The market has been brutal for ocean carriers for more than a year, with some 30 straight months of year over year decreases in container volumes that finally ended in December of last year, and pricing that was reported to be in many cases to be lower even than the variable costs it took to operate the ships.

Carriers have made numerous moves to drastically lower their cost structures, from cutting back on basic supplies used on the ships to reducing speeds by some 33% on many ocean routes to save on bunker fuel costs. (See Import Transit Times Taking Longer? Ships Take Foot off Pedal, Use the Slow Path, to Reduce Costs.)

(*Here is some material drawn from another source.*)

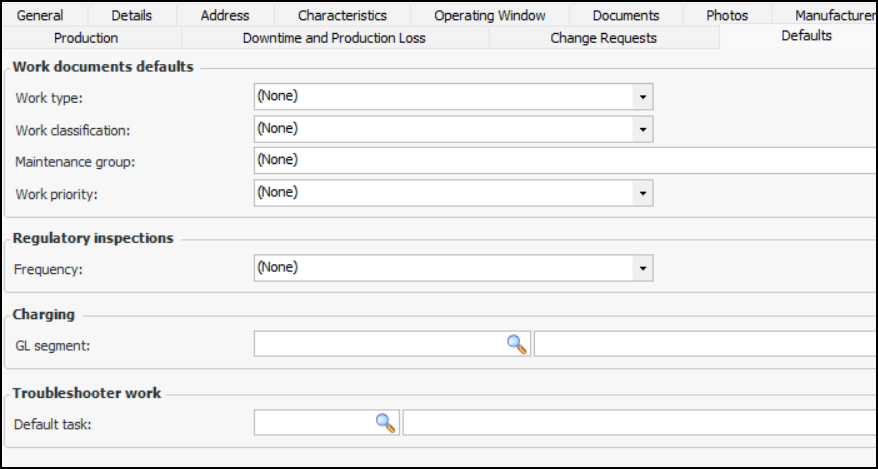Click the Default task lookup magnifier icon
Viewport: 878px width, 469px height.
(x=386, y=423)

Maersk said last week, for example, that is had reduced the cost structure of its ocean shipping business unit by some $2 billion over the past year – but the unit still lost some $2.9 billion in 2008, as its parent company suffered a full year loss for the first time since 1904.

Part of the carrier’s challenge is that in the midst of the global shipping near depression many huge ships capable of carrying 10,000 containers or more that were ordered several years ago in the boom times have been and still are being delivered. This has added to ocean shipping capacity even as volumes were falling rapidly, further pushing down prices even as the industry tried to cope by mothballing some 12-15% of its existing capacity in the face of the slow down.

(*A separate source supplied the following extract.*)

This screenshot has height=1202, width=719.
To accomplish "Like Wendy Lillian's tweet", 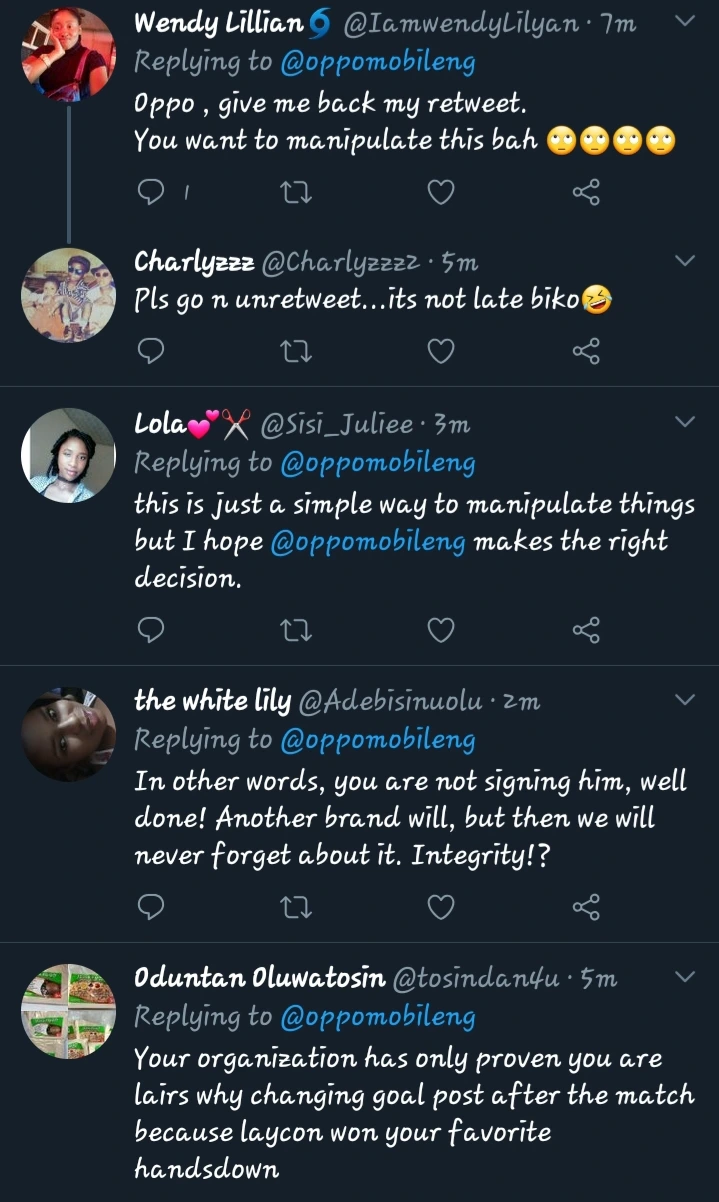I will coord(441,191).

Pricing has recovered quite a bit of late, however. Several carriers were largely successful in pushing through a series of price increases in the summer and fall of 2009 on routes from Asia to Europe and the US.

MSC’s Aponte, for example, says rates to move a 20-foot container from Asia to European ports sank to as low as $350 or so in early 2009, but have since recovered to as much as $1500 per container currently.

With long standing rumors that one of the major ocean carriers was going to need to file for bankruptcy or fail outright, Aponte says he does not believe now that this is going to happen.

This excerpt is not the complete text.